***** Passage to read *****
I guess if there was something that was failing before in tgsi case, I
might have missed it.  But set of regressions compared to tgsi case is
pretty small and well understood (and mostly related to
variable-indexing issues in ir3 which would be solved if I lowered
vars to regs)

It could ofc be a gap in piglit coverage (or just some test that is
skip'd on freedreno if it needs a higher gl level or some extension we
don't have)..

>>
>> >>
>> >> +
>> >> +   nvar->name = ralloc_asprintf(nvar, "%s@%u", var->name, off);
>> >> +   nvar->data = var->data;
>> >> +   nvar->data.location += off;
>> >> +
>> >> +   /* nir_variable_create is too clever for it's own good: */
>> >> +   exec_node_remove(&nvar->node);
>> >> +   exec_node_self_link(&nvar->node);      /* no delinit() :-( */
>> >
>> >
>> > This isn't needed.  Re-insertion just stomps whatever was there before.
>>
>> maybe.. tbh I'd kinda prefer if _remove() spent the extra couple
>> instructions to _self_link() rather than leaving booby-traps.  List
>> stuff can fail in spectacular fashion if you get that sort of thing
>> wrong and extra couple instructions is lost in the noise.  (Plus,
>> everything is already in the cache at this point, so you'll have a
>> hard time proving to me that you could measure a perf diff..)
>
>
> Sure... I've made that argument on other linked list implementations in the
> past.  Feel free to send the patch and see what the reaction is :-p

heh, sent.. let's see what happens ;-)
***** Supplied material *****
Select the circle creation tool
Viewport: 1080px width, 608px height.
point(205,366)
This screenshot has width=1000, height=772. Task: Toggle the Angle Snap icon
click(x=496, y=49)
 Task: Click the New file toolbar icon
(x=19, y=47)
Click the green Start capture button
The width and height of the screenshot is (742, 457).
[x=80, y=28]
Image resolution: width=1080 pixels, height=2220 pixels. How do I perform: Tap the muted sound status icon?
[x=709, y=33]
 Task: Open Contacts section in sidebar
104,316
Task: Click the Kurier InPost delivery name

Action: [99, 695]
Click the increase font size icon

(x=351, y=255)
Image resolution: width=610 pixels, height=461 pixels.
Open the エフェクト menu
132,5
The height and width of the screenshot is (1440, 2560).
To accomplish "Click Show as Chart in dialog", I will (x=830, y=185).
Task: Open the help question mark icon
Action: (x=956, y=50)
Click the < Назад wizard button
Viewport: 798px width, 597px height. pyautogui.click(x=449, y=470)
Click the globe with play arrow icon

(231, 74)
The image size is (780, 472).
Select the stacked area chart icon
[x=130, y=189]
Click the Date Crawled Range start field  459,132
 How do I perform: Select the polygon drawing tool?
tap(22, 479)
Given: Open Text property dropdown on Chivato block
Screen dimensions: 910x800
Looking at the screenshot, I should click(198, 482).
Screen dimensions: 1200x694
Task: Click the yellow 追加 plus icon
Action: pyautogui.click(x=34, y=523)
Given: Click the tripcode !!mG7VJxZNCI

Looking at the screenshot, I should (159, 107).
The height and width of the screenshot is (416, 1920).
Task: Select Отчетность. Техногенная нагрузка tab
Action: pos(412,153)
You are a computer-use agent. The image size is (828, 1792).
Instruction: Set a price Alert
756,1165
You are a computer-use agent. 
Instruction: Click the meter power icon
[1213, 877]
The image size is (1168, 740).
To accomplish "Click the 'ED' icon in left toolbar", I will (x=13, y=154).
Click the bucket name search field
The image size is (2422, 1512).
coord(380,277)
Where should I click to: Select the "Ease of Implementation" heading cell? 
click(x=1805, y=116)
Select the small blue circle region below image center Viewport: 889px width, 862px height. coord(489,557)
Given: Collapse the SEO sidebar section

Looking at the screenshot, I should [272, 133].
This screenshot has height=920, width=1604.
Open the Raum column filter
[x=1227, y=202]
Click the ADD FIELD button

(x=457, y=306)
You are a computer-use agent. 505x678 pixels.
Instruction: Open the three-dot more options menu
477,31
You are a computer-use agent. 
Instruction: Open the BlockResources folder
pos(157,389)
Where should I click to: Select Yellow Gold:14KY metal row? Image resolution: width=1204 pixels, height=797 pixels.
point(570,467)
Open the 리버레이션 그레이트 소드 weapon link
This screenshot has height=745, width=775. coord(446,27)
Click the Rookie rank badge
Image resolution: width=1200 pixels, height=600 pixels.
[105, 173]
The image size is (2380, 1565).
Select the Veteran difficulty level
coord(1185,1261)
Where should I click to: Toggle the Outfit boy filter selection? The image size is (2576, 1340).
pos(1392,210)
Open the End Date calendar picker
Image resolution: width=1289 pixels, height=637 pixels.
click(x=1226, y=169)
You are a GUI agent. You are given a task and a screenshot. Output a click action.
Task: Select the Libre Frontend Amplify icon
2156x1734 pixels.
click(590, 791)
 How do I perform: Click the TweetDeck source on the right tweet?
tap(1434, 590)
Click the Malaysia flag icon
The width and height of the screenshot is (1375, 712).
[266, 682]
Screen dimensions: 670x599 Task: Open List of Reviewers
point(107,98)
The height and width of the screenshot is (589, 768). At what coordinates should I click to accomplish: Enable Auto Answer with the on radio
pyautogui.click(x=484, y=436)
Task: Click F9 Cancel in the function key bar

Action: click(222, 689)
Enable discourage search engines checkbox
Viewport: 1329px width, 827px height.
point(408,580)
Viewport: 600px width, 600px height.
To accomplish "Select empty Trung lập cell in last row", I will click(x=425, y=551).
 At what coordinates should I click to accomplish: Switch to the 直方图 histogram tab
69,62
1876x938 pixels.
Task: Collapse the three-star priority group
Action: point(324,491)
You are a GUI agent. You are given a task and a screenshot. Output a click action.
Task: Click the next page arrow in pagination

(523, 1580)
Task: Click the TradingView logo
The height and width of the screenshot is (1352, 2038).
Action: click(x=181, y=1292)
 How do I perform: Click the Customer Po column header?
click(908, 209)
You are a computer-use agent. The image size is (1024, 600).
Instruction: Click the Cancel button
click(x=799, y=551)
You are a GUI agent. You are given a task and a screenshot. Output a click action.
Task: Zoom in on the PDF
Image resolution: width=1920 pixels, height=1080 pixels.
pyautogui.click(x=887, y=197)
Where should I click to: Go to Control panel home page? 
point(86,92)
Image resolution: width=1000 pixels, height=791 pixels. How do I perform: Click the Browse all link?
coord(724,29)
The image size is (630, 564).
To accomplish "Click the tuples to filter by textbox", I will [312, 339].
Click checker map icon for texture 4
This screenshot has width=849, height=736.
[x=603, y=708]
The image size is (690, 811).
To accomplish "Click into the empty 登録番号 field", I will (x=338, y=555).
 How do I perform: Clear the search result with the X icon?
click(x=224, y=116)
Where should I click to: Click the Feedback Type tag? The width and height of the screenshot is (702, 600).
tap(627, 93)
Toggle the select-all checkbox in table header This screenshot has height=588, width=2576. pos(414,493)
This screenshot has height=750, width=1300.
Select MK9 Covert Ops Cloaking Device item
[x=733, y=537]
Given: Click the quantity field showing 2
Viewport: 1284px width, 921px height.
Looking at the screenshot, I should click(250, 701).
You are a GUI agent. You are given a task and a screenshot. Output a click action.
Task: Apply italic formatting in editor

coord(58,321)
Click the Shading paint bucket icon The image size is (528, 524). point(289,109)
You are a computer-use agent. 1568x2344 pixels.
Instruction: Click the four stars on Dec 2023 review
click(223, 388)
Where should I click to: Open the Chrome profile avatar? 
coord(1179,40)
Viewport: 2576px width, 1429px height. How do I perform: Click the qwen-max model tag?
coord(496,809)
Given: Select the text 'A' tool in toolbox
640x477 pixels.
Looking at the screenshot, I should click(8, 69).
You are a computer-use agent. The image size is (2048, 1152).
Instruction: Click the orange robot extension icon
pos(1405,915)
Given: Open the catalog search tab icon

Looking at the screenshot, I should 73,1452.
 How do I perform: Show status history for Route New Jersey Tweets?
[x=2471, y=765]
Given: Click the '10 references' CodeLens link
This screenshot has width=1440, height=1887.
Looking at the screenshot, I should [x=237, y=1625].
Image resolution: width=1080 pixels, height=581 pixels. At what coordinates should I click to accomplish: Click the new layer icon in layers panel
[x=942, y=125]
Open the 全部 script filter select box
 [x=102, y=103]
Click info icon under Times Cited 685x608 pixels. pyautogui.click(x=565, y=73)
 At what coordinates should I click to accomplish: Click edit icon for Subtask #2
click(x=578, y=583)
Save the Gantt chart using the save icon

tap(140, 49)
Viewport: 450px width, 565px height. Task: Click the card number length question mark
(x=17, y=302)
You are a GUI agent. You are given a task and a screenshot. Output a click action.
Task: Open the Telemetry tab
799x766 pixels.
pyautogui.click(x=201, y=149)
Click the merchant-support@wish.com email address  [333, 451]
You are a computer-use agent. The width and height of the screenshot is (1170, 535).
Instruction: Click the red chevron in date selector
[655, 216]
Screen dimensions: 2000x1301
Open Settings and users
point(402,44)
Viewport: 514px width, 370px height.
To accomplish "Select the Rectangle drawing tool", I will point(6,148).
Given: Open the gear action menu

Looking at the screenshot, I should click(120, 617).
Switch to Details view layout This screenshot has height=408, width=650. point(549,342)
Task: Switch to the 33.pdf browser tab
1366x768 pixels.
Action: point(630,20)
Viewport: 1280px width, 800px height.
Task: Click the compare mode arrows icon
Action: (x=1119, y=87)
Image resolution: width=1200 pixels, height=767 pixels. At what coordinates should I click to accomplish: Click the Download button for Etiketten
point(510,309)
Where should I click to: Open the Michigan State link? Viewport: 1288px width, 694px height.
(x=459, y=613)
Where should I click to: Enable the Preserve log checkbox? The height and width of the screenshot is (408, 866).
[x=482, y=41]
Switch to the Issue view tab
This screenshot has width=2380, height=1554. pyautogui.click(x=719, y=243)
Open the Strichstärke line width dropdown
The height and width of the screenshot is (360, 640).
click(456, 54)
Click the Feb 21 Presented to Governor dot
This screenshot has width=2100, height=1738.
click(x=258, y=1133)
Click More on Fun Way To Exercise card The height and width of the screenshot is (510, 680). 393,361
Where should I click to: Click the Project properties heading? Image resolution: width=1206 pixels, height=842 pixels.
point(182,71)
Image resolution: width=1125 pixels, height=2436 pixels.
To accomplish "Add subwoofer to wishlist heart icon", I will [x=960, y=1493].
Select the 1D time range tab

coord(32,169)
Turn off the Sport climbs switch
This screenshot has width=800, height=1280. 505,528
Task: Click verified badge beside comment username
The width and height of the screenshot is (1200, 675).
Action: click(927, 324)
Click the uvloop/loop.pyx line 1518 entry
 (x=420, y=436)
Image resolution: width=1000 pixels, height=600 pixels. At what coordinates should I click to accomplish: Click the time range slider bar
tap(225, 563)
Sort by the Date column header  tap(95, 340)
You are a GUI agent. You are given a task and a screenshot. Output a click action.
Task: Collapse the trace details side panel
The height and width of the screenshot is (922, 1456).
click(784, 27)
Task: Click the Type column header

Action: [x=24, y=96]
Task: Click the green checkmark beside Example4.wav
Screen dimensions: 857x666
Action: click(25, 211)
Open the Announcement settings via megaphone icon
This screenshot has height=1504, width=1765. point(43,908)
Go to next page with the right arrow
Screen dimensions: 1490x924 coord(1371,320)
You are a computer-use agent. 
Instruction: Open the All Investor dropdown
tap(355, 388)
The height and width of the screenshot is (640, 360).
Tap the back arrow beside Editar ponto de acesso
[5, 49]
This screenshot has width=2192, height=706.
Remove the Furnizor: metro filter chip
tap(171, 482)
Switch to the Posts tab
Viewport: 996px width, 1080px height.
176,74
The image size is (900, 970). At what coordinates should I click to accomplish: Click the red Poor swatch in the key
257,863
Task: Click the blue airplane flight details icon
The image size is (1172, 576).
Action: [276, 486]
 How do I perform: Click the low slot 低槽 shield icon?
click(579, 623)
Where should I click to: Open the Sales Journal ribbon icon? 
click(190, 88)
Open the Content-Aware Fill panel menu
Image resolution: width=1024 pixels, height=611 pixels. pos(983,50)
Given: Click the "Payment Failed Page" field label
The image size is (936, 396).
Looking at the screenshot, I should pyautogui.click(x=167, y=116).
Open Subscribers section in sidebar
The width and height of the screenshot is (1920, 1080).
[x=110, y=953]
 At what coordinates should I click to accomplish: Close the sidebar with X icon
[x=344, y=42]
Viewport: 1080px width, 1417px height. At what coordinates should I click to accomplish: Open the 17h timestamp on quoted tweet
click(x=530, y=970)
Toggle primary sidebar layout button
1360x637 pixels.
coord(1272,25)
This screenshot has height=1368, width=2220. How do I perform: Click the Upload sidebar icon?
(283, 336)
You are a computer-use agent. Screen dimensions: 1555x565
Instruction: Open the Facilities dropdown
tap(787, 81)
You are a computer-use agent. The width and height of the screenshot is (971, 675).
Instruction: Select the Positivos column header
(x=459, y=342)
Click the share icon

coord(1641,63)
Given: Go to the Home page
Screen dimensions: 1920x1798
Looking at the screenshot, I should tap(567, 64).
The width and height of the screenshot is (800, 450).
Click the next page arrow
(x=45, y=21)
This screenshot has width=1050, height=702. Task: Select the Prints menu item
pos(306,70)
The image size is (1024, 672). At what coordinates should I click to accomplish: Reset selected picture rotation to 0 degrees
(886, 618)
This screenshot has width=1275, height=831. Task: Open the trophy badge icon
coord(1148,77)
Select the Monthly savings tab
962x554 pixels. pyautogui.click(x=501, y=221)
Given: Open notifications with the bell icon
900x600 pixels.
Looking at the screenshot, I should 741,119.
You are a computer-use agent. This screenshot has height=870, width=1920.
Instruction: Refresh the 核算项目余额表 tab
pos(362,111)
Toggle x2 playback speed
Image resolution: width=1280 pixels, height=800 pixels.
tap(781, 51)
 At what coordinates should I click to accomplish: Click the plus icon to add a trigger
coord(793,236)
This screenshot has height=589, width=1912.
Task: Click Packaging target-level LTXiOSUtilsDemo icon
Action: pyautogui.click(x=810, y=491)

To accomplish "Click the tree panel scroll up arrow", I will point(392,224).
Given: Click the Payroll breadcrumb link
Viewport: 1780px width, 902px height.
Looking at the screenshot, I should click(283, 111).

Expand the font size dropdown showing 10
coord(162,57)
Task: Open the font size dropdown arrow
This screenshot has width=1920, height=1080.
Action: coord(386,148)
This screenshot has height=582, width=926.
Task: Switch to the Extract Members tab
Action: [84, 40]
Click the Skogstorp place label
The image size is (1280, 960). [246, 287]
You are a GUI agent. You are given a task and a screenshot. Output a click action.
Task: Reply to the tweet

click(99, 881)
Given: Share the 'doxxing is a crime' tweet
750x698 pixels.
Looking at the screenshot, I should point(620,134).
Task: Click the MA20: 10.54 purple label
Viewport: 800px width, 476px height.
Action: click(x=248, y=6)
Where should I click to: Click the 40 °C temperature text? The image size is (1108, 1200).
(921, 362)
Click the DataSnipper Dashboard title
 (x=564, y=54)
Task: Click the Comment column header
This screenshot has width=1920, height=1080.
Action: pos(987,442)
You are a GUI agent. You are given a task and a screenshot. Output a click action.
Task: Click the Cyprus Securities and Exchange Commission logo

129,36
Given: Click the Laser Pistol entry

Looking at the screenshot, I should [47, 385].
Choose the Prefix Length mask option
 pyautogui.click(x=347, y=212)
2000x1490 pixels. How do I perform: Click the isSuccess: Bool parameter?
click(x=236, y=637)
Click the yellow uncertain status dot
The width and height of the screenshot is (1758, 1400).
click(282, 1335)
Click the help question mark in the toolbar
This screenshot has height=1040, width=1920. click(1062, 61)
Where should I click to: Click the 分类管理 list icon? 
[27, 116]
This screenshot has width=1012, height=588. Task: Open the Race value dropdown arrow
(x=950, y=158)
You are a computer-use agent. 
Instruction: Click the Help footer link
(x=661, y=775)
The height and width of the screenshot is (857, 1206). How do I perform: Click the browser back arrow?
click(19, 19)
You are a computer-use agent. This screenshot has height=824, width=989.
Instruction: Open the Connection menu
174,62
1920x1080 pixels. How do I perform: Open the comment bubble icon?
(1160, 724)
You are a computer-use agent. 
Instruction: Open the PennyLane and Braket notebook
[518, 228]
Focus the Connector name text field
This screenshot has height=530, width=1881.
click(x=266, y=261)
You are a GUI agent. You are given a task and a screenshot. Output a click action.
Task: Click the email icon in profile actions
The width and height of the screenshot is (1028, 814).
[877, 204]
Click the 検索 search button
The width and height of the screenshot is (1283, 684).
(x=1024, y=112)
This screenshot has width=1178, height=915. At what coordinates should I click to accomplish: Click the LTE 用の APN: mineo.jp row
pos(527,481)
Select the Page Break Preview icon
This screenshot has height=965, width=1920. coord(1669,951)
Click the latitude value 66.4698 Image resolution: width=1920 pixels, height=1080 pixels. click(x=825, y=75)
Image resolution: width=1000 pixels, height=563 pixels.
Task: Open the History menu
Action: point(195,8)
*****
* [Exercise instructions]:
(A) According to the code review thread, what are most of the regressions compared to the tgsi case related to?
(B) Resume the code review thread from the point where it stops.
The rows have nothing to do with this work.

* [Answers for the exercise]:
(A) Variable-indexing issues in ir3.

(B)
>>
>> > Incidentally, if you had an array, you could just let
>> > nir_variable_create be
>> > clever.
>> >
>> >>
>> >> +
>> >> +   exec_list_push_tail(list, &nvar->node);
>> >> +
>> >> +   /* remove existing var from input/output list: */
>> >> +   exec_node_remove(&var->node);
>> >> +   exec_node_self_link(&var->node);
>> >
>> >
>> > This isn't needed either.
>> >
>> >>
>> >> +
>> >> +   return nvar;
>> >> +}
>> >> +
>> >> +static unsigned
>> >> +get_deref_offset(struct lower_io_types_state *state, nir_deref *tail)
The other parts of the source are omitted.